A main problem is lack of knowledge about the pathophysiology of the disorder and identifying markers. "We don't have hard outcomes to test a treatment."

A question plaguing trials of antidepressants -- among adults as well as children -- is the high placebo response rate. According to Dr Cipriani, 50% to 60% of patients respond to an antidepressant, and approximately 40% respond to placebo, so the "added value" is roughly 10% to 15%.

The placebo response has increased during the years -- it was approximately 20% in the 1980s -- probably because of methodologic differences in trials. One example would be differences regarding the inclusion of less severe patients, who tend to respond more to placebo.

"But in real practice, we don't use a placebo," said Dr Cipriani.

Childhood depression is "a huge problem" that is growing, according to Dr Cipriani. Approximately 3% of children younger than 12 years have major depression, as do 6% of persons 13 to 18 years old…

In an accompanying editorial, Jon Jureidini, MD, a child psychiatrist at the University of Adelaide and Women's and Children's Hospital, in Adelaide, Australia, writes that the evidence for the use of antidepressants in children is even weaker than the current study suggests.

"The data that the authors were working from was what were available in published articles and clinical study reports," Dr Jureidini told Medscape Medical News. "Unless you have access to individual patient-level data, you can't be confident that what's in those tables and spreadsheets that these authors had to work from is actually an accurate representation of what was found."

From his own research, Dr Jureidini has learned that "adverse events are underreported, and some outcome measures are distorted."

One problem is that pharmaceutical companies carry out some of the clinical trials; therefore, these companies "control the flow of information," he said.

Another problem is that clinicians are often convinced that these medicines do work, he added…
What is particularly bothersome, said Dr Jureidini, is that although these drugs are not first-line therapy, "the idea seems to be that you give the antidepressants anyway," he said. "That's just bad medicine; if they're not good drugs, then you should avoid giving them."

An antidepressant in a child usually should be used only in the inpatient setting, said Dr Jureidini.

He himself has not initiated antidepressant therapy in a child more than once or twice in the past 5 years.

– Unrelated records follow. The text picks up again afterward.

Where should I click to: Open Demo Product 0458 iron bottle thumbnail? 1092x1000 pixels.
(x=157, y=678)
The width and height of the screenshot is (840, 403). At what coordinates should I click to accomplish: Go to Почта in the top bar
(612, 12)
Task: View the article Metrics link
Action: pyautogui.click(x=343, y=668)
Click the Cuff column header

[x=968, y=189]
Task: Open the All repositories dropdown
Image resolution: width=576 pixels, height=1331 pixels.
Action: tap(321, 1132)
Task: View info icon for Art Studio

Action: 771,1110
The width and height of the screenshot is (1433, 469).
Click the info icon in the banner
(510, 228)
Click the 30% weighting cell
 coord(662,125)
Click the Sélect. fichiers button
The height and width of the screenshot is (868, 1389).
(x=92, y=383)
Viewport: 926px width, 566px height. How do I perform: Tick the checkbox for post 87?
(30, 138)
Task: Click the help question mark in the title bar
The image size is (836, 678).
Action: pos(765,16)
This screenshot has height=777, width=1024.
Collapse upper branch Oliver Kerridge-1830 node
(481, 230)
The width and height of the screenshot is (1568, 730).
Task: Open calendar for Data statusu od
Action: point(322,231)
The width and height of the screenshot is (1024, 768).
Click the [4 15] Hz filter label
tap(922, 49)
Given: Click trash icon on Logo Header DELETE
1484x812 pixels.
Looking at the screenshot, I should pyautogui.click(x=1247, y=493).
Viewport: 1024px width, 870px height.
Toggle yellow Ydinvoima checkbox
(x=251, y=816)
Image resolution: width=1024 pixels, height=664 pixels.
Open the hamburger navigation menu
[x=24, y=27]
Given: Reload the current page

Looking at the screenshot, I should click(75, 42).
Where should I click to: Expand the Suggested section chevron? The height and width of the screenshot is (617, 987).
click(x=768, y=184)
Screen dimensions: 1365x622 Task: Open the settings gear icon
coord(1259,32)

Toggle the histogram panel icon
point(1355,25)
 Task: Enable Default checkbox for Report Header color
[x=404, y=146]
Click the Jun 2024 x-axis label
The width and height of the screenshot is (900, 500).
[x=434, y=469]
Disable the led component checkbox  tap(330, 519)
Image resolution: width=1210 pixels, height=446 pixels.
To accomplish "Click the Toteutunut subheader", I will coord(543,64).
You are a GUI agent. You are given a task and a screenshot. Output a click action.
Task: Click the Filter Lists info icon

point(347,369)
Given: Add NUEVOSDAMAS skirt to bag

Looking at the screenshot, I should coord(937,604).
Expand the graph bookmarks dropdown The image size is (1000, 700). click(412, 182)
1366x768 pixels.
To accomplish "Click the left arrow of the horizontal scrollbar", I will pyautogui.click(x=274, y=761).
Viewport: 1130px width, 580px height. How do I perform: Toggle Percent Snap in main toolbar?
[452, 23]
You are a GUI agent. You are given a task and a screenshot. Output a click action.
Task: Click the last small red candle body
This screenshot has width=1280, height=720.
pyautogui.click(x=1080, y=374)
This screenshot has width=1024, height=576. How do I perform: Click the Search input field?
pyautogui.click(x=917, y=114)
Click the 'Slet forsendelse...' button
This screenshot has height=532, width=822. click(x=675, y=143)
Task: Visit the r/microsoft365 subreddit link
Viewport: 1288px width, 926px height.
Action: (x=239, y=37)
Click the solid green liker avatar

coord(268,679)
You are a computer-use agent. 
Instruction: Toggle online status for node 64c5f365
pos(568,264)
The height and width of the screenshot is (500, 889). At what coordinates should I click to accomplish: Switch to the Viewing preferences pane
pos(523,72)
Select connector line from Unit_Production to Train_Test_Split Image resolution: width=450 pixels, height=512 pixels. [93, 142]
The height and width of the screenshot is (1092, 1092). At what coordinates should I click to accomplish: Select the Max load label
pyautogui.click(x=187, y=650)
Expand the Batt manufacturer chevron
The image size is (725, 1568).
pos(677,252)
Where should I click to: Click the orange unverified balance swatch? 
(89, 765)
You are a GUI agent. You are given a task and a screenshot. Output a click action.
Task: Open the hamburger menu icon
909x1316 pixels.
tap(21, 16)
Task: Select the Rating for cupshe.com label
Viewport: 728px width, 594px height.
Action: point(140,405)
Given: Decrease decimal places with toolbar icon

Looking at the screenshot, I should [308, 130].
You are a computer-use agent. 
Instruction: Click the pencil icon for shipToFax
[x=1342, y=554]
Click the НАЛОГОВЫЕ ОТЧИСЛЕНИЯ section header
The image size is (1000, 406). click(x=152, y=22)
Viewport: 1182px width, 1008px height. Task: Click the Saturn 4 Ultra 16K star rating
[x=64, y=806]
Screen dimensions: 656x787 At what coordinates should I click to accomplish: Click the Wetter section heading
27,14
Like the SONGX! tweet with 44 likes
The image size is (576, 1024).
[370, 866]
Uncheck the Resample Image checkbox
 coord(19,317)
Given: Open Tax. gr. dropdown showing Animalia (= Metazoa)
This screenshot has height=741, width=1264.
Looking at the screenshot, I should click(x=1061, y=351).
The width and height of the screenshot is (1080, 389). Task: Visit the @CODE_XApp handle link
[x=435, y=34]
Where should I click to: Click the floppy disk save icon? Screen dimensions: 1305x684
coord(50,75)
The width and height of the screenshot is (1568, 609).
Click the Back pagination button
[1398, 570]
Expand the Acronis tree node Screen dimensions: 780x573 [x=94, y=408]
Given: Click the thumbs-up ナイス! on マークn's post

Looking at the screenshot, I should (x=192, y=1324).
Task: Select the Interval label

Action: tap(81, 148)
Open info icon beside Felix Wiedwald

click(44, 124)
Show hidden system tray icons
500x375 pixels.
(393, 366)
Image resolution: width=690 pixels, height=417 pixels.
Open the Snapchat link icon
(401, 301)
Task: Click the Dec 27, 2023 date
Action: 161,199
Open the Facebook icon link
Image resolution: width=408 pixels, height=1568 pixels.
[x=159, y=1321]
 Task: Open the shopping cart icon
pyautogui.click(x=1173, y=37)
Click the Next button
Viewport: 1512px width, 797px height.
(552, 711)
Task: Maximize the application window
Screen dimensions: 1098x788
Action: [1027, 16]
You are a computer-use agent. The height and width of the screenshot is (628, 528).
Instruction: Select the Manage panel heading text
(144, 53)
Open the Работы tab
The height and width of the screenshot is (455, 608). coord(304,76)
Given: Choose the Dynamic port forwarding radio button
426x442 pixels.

However, it is not uncommon for him to assume care for a child who is already receiving an antidepressant, "and I wouldn't necessarily stop that."

In the absence of available psychotherapy, clinicians can take other nondrug approaches to treat a child with depressive symptoms.

One is to look for a better explanation for the symptoms than to just call it major depression. "Very often, symptoms are caused by life circumstances, and sometimes those life circumstances can be addressed in a way that resolves the symptoms."…

It might be a matter of helping the child to make sense of what he or she is feeling. For example, he or she might still be grieving from the loss of a beloved grandmother.

Dr Jureidini pointed out that depression usually lasts weeks, not months.

Does he believe the use of antidepressants in children will diminish significantly in response to this new study? "I hope so, but probably not."

He sees 2 factors standing in the way of getting the message across: pharmaceutical marketing, and key opinion leaders.

"In any community, particularly in North America, you find senior, often academic child psychiatrists and others who are enthusiastic prescribers of antidepressants and who will influence the prescribing pattern of many other doctors."

Dr Jureidini anticipates that "prominent figures" will "stand up and say either publicly or within their academic communities that this paper is misleading, that antidepressants save lives, and that we should all continue prescribing them."